◆ **DATASET EXCERPTS**:
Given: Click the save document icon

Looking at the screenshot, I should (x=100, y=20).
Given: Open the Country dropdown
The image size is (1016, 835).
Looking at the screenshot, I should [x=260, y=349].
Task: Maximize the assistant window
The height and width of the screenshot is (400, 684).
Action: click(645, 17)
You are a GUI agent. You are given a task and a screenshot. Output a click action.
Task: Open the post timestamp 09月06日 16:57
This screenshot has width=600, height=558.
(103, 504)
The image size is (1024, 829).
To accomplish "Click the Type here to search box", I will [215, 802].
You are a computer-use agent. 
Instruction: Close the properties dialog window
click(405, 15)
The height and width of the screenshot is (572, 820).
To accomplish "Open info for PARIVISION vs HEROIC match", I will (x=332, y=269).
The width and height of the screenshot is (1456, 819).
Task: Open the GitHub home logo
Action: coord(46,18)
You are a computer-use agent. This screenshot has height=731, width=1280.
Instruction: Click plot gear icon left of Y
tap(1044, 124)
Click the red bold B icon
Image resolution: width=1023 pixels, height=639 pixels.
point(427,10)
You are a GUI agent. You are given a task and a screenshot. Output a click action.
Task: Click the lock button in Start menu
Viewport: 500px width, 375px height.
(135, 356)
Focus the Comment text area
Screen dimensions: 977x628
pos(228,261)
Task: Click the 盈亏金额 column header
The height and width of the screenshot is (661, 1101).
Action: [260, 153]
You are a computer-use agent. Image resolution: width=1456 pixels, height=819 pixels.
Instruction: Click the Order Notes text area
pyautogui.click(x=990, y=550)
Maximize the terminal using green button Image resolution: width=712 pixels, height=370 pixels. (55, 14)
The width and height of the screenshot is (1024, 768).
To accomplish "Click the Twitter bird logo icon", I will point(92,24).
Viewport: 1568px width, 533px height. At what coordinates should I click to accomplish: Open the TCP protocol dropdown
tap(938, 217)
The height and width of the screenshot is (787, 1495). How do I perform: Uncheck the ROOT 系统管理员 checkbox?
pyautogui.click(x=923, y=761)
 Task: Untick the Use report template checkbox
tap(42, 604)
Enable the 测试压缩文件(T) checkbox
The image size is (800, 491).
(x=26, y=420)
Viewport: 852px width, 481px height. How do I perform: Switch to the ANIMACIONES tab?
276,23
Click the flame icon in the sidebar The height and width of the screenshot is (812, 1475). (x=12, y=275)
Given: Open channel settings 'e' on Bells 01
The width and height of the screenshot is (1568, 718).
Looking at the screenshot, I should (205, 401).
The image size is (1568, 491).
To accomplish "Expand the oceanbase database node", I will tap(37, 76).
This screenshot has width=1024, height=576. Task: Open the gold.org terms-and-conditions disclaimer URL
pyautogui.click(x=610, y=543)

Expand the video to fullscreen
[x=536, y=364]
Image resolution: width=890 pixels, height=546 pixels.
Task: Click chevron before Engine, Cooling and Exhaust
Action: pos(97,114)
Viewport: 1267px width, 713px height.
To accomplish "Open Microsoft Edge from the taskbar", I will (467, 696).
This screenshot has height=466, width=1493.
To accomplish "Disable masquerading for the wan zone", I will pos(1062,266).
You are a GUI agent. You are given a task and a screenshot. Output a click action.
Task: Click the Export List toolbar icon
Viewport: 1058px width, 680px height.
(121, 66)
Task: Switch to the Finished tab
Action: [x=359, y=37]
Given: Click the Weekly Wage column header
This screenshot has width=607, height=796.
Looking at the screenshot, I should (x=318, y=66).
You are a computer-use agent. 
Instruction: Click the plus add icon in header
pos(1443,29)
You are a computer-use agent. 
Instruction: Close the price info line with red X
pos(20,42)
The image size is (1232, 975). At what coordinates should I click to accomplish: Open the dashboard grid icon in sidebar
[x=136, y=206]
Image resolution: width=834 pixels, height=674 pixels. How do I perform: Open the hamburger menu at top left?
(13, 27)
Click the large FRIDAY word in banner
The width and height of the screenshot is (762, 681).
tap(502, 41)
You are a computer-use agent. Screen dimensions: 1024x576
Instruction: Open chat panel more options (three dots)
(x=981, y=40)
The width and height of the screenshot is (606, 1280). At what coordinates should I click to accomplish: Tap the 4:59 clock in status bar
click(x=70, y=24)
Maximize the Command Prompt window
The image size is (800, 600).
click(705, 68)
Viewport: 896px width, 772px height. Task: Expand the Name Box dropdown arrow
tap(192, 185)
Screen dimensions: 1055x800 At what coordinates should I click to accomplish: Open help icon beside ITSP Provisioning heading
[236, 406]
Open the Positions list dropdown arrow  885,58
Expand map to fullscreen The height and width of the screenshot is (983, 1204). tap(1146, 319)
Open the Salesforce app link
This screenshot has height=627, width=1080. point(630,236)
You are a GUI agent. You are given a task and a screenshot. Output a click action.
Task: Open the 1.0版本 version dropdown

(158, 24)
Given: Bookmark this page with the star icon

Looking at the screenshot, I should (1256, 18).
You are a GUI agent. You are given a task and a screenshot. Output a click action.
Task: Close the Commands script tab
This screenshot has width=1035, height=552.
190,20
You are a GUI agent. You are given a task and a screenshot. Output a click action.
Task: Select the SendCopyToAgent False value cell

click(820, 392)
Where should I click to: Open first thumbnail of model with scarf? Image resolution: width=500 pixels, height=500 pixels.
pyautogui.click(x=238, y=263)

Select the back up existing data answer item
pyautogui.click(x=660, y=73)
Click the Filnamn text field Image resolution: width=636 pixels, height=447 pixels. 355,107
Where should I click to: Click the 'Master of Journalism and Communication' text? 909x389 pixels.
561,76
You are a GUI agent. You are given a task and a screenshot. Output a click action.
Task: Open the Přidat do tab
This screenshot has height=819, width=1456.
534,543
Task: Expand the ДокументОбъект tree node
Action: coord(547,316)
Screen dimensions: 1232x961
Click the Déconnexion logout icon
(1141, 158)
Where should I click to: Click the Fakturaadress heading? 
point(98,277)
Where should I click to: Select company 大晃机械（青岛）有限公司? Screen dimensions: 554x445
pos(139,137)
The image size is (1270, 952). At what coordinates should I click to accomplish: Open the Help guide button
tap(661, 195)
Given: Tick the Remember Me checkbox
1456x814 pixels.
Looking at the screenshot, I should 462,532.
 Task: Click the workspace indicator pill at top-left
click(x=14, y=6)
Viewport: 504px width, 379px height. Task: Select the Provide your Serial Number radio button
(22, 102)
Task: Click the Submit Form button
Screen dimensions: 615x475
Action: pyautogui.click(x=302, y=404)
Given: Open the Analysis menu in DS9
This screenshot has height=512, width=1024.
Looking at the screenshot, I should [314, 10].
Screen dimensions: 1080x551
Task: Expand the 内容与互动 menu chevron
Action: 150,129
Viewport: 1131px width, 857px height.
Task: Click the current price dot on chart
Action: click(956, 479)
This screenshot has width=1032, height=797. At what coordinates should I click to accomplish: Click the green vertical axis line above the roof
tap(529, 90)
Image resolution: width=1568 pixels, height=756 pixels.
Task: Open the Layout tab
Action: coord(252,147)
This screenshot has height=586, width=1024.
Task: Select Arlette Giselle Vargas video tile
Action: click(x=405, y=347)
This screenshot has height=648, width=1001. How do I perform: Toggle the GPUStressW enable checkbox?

◆ **OBJECTIVE**:
Copy the entire listing above line for line, with no changes.

◆ **ANSWER TO THIS EXERCISE**:
Given: Click the save document icon

Looking at the screenshot, I should (x=100, y=20).
Given: Open the Country dropdown
The image size is (1016, 835).
Looking at the screenshot, I should [x=260, y=349].
Task: Maximize the assistant window
The height and width of the screenshot is (400, 684).
Action: click(645, 17)
You are a GUI agent. You are given a task and a screenshot. Output a click action.
Task: Open the post timestamp 09月06日 16:57
This screenshot has width=600, height=558.
(103, 504)
The image size is (1024, 829).
To accomplish "Click the Type here to search box", I will [215, 802].
You are a computer-use agent. 
Instruction: Close the properties dialog window
click(405, 15)
The height and width of the screenshot is (572, 820).
To accomplish "Open info for PARIVISION vs HEROIC match", I will (x=332, y=269).
The width and height of the screenshot is (1456, 819).
Task: Open the GitHub home logo
Action: coord(46,18)
You are a computer-use agent. This screenshot has height=731, width=1280.
Instruction: Click plot gear icon left of Y
tap(1044, 124)
Click the red bold B icon
Image resolution: width=1023 pixels, height=639 pixels.
point(427,10)
You are a GUI agent. You are given a task and a screenshot. Output a click action.
Task: Click the lock button in Start menu
Viewport: 500px width, 375px height.
(135, 356)
Focus the Comment text area
Screen dimensions: 977x628
pos(228,261)
Task: Click the 盈亏金额 column header
The height and width of the screenshot is (661, 1101).
Action: [260, 153]
You are a computer-use agent. Image resolution: width=1456 pixels, height=819 pixels.
Instruction: Click the Order Notes text area
pyautogui.click(x=990, y=550)
Maximize the terminal using green button Image resolution: width=712 pixels, height=370 pixels. (55, 14)
The width and height of the screenshot is (1024, 768).
To accomplish "Click the Twitter bird logo icon", I will point(92,24).
Viewport: 1568px width, 533px height. At what coordinates should I click to accomplish: Open the TCP protocol dropdown
tap(938, 217)
The height and width of the screenshot is (787, 1495). How do I perform: Uncheck the ROOT 系统管理员 checkbox?
pyautogui.click(x=923, y=761)
 Task: Untick the Use report template checkbox
tap(42, 604)
Enable the 测试压缩文件(T) checkbox
The image size is (800, 491).
(x=26, y=420)
Viewport: 852px width, 481px height. How do I perform: Switch to the ANIMACIONES tab?
276,23
Click the flame icon in the sidebar The height and width of the screenshot is (812, 1475). (x=12, y=275)
Given: Open channel settings 'e' on Bells 01
The width and height of the screenshot is (1568, 718).
Looking at the screenshot, I should (205, 401).
The image size is (1568, 491).
To accomplish "Expand the oceanbase database node", I will tap(37, 76).
This screenshot has width=1024, height=576. Task: Open the gold.org terms-and-conditions disclaimer URL
pyautogui.click(x=610, y=543)

Expand the video to fullscreen
[x=536, y=364]
Image resolution: width=890 pixels, height=546 pixels.
Task: Click chevron before Engine, Cooling and Exhaust
Action: pos(97,114)
Viewport: 1267px width, 713px height.
To accomplish "Open Microsoft Edge from the taskbar", I will (467, 696).
This screenshot has height=466, width=1493.
To accomplish "Disable masquerading for the wan zone", I will pos(1062,266).
You are a GUI agent. You are given a task and a screenshot. Output a click action.
Task: Click the Export List toolbar icon
Viewport: 1058px width, 680px height.
(121, 66)
Task: Switch to the Finished tab
Action: [x=359, y=37]
Given: Click the Weekly Wage column header
This screenshot has width=607, height=796.
Looking at the screenshot, I should (x=318, y=66).
You are a computer-use agent. 
Instruction: Click the plus add icon in header
pos(1443,29)
You are a computer-use agent. 
Instruction: Close the price info line with red X
pos(20,42)
The image size is (1232, 975). At what coordinates should I click to accomplish: Open the dashboard grid icon in sidebar
[x=136, y=206]
Image resolution: width=834 pixels, height=674 pixels. How do I perform: Open the hamburger menu at top left?
(13, 27)
Click the large FRIDAY word in banner
The width and height of the screenshot is (762, 681).
tap(502, 41)
You are a computer-use agent. Screen dimensions: 1024x576
Instruction: Open chat panel more options (three dots)
(x=981, y=40)
The width and height of the screenshot is (606, 1280). At what coordinates should I click to accomplish: Tap the 4:59 clock in status bar
click(x=70, y=24)
Maximize the Command Prompt window
The image size is (800, 600).
click(705, 68)
Viewport: 896px width, 772px height. Task: Expand the Name Box dropdown arrow
tap(192, 185)
Screen dimensions: 1055x800 At what coordinates should I click to accomplish: Open help icon beside ITSP Provisioning heading
[236, 406]
Open the Positions list dropdown arrow  885,58
Expand map to fullscreen The height and width of the screenshot is (983, 1204). tap(1146, 319)
Open the Salesforce app link
This screenshot has height=627, width=1080. point(630,236)
You are a GUI agent. You are given a task and a screenshot. Output a click action.
Task: Open the 1.0版本 version dropdown

(158, 24)
Given: Bookmark this page with the star icon

Looking at the screenshot, I should (1256, 18).
You are a GUI agent. You are given a task and a screenshot. Output a click action.
Task: Close the Commands script tab
This screenshot has width=1035, height=552.
190,20
You are a GUI agent. You are given a task and a screenshot. Output a click action.
Task: Select the SendCopyToAgent False value cell

click(820, 392)
Where should I click to: Open first thumbnail of model with scarf? Image resolution: width=500 pixels, height=500 pixels.
pyautogui.click(x=238, y=263)

Select the back up existing data answer item
pyautogui.click(x=660, y=73)
Click the Filnamn text field Image resolution: width=636 pixels, height=447 pixels. 355,107
Where should I click to: Click the 'Master of Journalism and Communication' text? 909x389 pixels.
561,76
You are a GUI agent. You are given a task and a screenshot. Output a click action.
Task: Open the Přidat do tab
This screenshot has height=819, width=1456.
534,543
Task: Expand the ДокументОбъект tree node
Action: coord(547,316)
Screen dimensions: 1232x961
Click the Déconnexion logout icon
(1141, 158)
Where should I click to: Click the Fakturaadress heading? 
point(98,277)
Where should I click to: Select company 大晃机械（青岛）有限公司? Screen dimensions: 554x445
pos(139,137)
The image size is (1270, 952). At what coordinates should I click to accomplish: Open the Help guide button
tap(661, 195)
Given: Tick the Remember Me checkbox
1456x814 pixels.
Looking at the screenshot, I should 462,532.
 Task: Click the workspace indicator pill at top-left
click(x=14, y=6)
Viewport: 504px width, 379px height. Task: Select the Provide your Serial Number radio button
(22, 102)
Task: Click the Submit Form button
Screen dimensions: 615x475
Action: pyautogui.click(x=302, y=404)
Given: Open the Analysis menu in DS9
This screenshot has height=512, width=1024.
Looking at the screenshot, I should [314, 10].
Screen dimensions: 1080x551
Task: Expand the 内容与互动 menu chevron
Action: 150,129
Viewport: 1131px width, 857px height.
Task: Click the current price dot on chart
Action: click(956, 479)
This screenshot has width=1032, height=797. At what coordinates should I click to accomplish: Click the green vertical axis line above the roof
tap(529, 90)
Image resolution: width=1568 pixels, height=756 pixels.
Task: Open the Layout tab
Action: coord(252,147)
This screenshot has height=586, width=1024.
Task: Select Arlette Giselle Vargas video tile
Action: click(x=405, y=347)
This screenshot has height=648, width=1001. How do I perform: Toggle the GPUStressW enable checkbox?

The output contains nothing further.